In a letter within a twelvemonth I have urged you to pay us a visit in America, and in Concord. I have believed that you would come one day, and do believe it. But if, on your part, you have been generous and affectionate enough to your friends here—or curious enough concerning our society—to wish to come, I think you must postpone, for the present, the satisfaction of your friendship and your curiosity. At this moment I would not have you here, on any account. The publication of my Address to the Divinity College (copies of which I sent you) has been the occasion of an outcry in all our leading local newspapers against my "infidelity," "pantheism," and "atheism." The writers warn all and sundry against me, and against whatever is supposed to be related to my connection of opinion, &c.; against Transcendentalism, Goethe, and Carlyle. I am heartily sorry to see this last aspect of the storm in our washbowl. For, as Carlyle is nowise guilty, and has unpopularities of his own, I do not wish to embroil him in my parish differences.
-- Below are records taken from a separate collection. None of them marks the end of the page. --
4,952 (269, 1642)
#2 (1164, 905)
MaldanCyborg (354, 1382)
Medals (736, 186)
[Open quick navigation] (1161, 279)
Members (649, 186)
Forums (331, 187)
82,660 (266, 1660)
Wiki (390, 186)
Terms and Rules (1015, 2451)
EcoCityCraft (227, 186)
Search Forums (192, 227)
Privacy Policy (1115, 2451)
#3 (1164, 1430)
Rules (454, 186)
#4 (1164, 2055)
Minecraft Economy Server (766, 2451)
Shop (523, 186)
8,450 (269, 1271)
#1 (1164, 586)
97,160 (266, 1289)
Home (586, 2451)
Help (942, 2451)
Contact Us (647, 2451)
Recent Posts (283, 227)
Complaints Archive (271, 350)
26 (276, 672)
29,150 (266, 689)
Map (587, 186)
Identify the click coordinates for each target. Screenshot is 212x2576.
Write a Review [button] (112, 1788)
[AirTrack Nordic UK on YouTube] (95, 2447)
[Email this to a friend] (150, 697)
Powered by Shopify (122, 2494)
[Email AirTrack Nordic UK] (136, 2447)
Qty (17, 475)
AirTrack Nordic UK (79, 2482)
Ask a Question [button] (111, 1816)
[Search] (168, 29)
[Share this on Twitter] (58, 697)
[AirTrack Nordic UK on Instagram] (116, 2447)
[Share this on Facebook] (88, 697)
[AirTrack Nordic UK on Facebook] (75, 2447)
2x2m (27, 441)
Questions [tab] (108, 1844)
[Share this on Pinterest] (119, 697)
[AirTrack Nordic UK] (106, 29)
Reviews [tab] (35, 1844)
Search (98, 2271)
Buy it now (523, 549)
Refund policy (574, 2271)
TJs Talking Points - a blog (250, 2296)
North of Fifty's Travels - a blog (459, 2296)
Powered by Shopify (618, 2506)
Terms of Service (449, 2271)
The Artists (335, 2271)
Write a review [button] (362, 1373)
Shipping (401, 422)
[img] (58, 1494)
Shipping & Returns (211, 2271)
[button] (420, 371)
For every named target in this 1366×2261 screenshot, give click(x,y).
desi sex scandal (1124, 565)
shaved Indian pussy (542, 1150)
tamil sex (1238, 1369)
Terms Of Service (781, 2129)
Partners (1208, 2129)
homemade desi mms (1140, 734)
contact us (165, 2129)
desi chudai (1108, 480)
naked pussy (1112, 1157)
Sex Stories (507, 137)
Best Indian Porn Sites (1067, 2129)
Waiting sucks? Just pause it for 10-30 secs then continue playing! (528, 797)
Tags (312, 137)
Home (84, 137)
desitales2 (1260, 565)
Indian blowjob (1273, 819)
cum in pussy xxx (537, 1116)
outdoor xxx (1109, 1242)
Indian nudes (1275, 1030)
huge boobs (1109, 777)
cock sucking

You were getting to be a great favorite with us all here, and are daily a greater with the American public, but just now, in Boston, where I am known as your editor, I fear you lose by the association. Now it is indispensable to your right influence here, that you should never come before our people as one of a clique, but as a detached, that is, universally associated man; so I am happy, as I could not have thought, that you have not yielded yourself to my entreaties. Let us wait a little until this foolish clamor be overblown. My position is fortunately such as to put me quite out of the reach of any real inconvenience from the panic-strikers or the panic-struck; and, indeed, so far as this uneasiness is a necessary result of mere inaction of mind, it seems very clear to me that, if I live, my neighbors must look for a great many more shocks, and perhaps harder to bear.

The article on German Religious Writers in the last Foreign Quarterly Review suits our meridian as well as yours; as is plainly signified by the circumstance that our newspapers copy into their columns the opening tirade and no more. Who wrote that paper? And who wrote the paper on Montaigne in the Westminster? I read with great satisfaction the Poems and Thoughts of Archaeus in Blackwood. "The Sexton's Daughter" is a beautiful poem: and I recognize in them all the Soul, with joy and love. Tell me of the author's health and welfare; or, will not he love me so much as to write me a letter with his own hand? And tell me of yourself, what task of love and wisdom the Muses impose; and what happiness the good God sends to you and yours. I hope your wife has not forgotten me.

Yours affectionately,
R.W. Emerson

The Miscellanies, Vols. I. and II., are a popular book. About five hundred copies have been sold. The second article on Jean Paul works with might on the inner man of young men. I hate to write you letters on business and facts like this. There are so few Friends that I think some time I shall meet you nearer, for I love you more than is fit to say. W.H. Channing has written a critique on you, which I suppose he has sent you, in the Boston Review.